This is a minimal Rust program for the Raspberry Pi Pico that sets up a PWM channel and enables an interrupt handler for it. This program demonstrates that you must clear the PWM interrupt inside of the interrupt handler function or else the program will crash.
This program sends debug output to UART0 on pins 1 and 2 of the Pico, at 115200 baud.
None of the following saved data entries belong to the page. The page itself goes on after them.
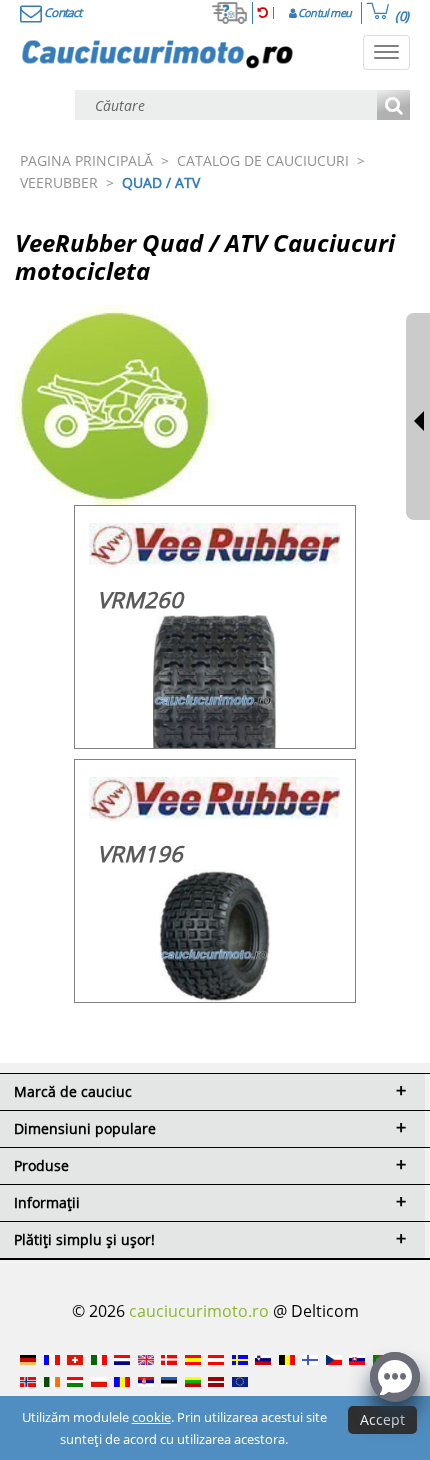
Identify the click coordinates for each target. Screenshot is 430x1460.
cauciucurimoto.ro (199, 1311)
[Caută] (393, 106)
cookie (151, 1417)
If you compile and run this program as-is, you should get output like this:
Hello from pico-pwm-irq-crash
t0: 14826 t1: 14832
t0: 14826 t1: 16407
t0: 14826 t1: 18224
t0: 14826 t1: 20047
t0: 14826 t1: 21870
t0: 14826 t1: 23692
t0: 14826 t1: 25515
t0: 14826 t1: 27338
t0: 14826 t1: 29161
t0: 14826 t1: 30984
t0: 14826 t1: 32807
t0: 14826 t1: 34629
t0: 14826 t1: 36452
... and the onboard LED will blink at 1Hz.
If you locate the these lines in src/main.rs
:
// If you comment-out this line, this program will crash:
pwm.clear_interrupt();
and comment out the pwm.clear_interrupt() call, you will get output like this:
Hello from pico-pwm-irq-crash
t0: 14826 t1: 14832
t0: 14826 t1: 16407
t0: 14826 t1: 18224
t0: 14826 t1: 20047
t0: 14826 t1: 21870
t0: 14826 t1: 23692
t0: 14826 t1: 25515
t0: 14826 t1: 27338
t0: 14826 t1: 29161
t0: 14826 t1: 30984
t0: 14826 t1: 32807
t0
The output ends abruptly and incompletely, right around 20ms after the PWM was enabled and the handler function should have been called. The LED will not blink because the main program has crashed! This is because the PWM interrupt did not get cleared in the PWM interrupt handler function, and therefore the function will immediately be called again as soon as it exits -- forever.